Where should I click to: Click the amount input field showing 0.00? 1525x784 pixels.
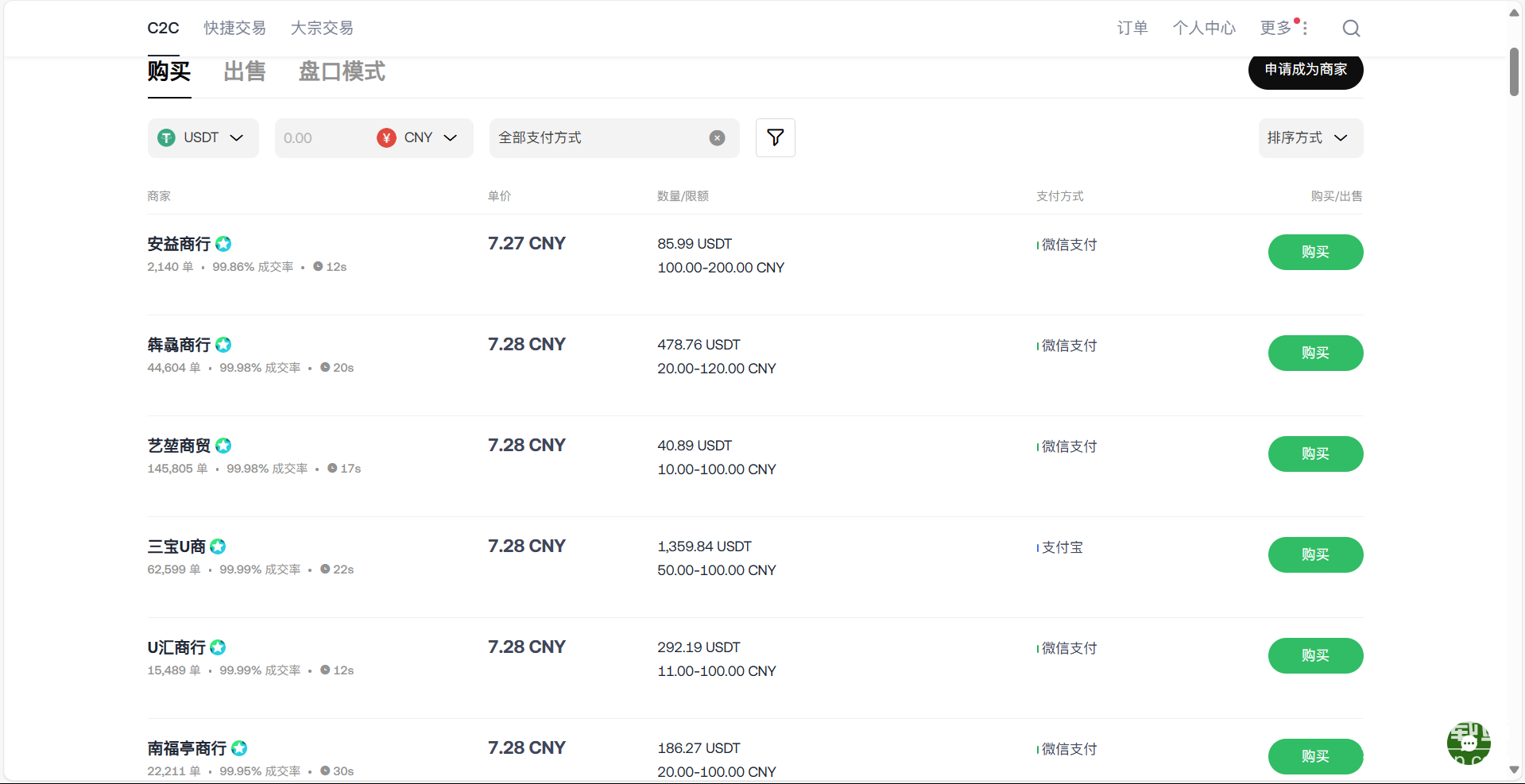tap(322, 138)
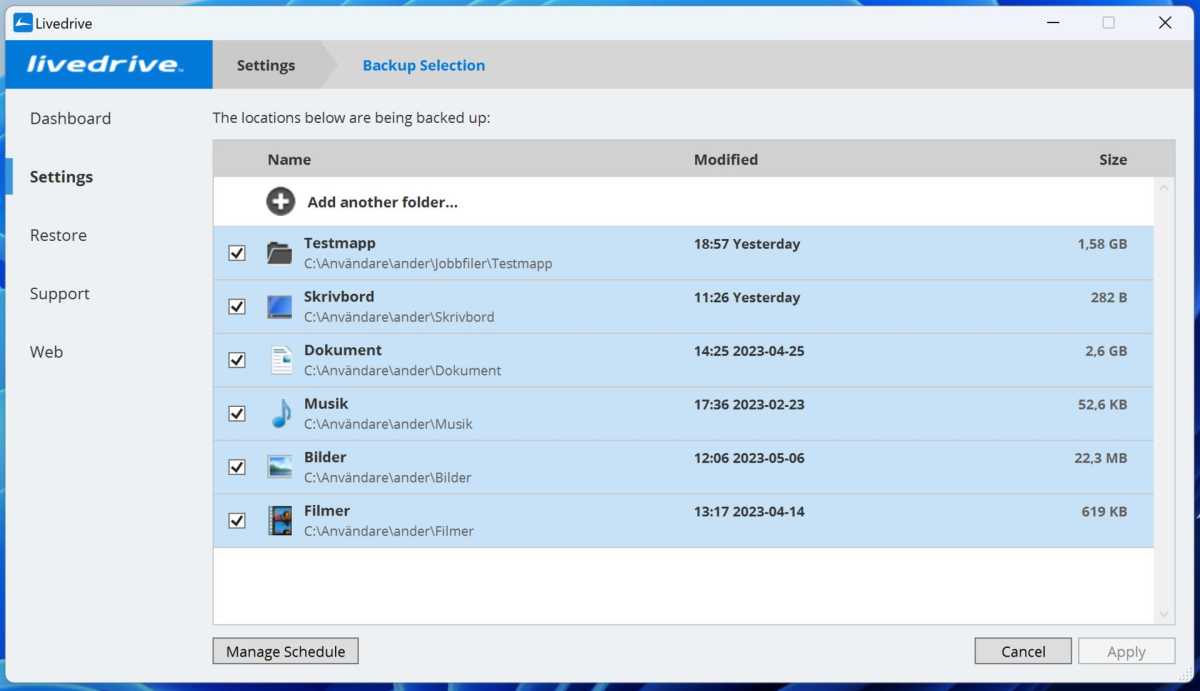Viewport: 1200px width, 691px height.
Task: Open Manage Schedule
Action: click(285, 651)
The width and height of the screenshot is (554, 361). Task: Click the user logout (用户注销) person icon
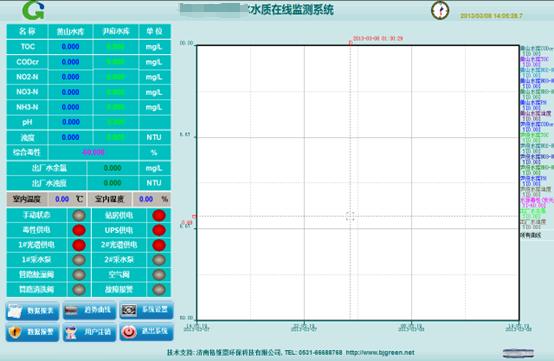tap(71, 332)
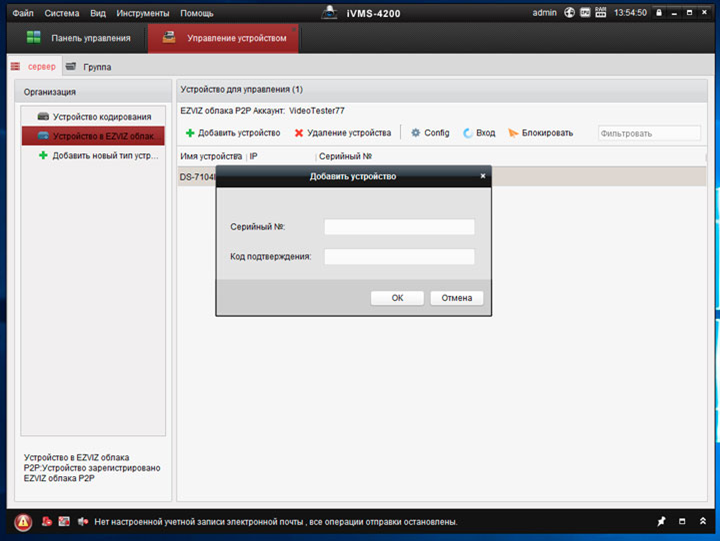Click the alarm warning icon in status bar
The width and height of the screenshot is (720, 541).
tap(23, 522)
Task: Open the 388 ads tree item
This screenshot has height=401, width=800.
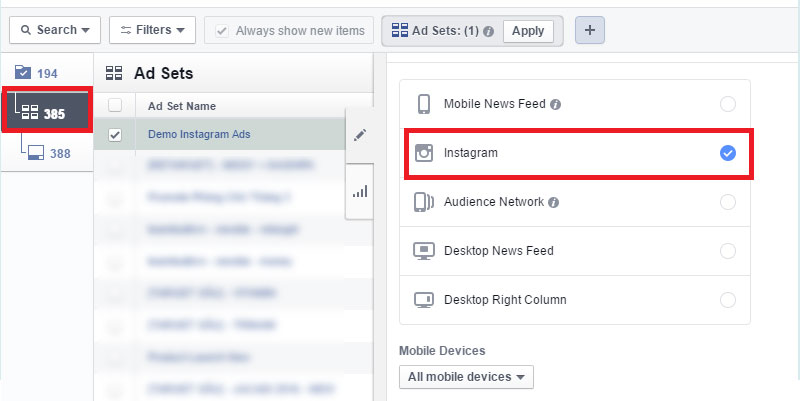Action: [x=50, y=153]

# Task brief
Copy every line of the listing above word for word, leaving out the pictures.

# Full response
Where should I click to: Click the amount input field showing 0.00? 1525x784 pixels.
tap(322, 138)
Viewport: 1200px width, 691px height.
Task: Open Manage Schedule
Action: click(285, 651)
The width and height of the screenshot is (554, 361). Task: Click the user logout (用户注销) person icon
tap(71, 332)
Click the alarm warning icon in status bar
The width and height of the screenshot is (720, 541).
tap(23, 522)
Task: Open the 388 ads tree item
This screenshot has height=401, width=800.
Action: [x=50, y=153]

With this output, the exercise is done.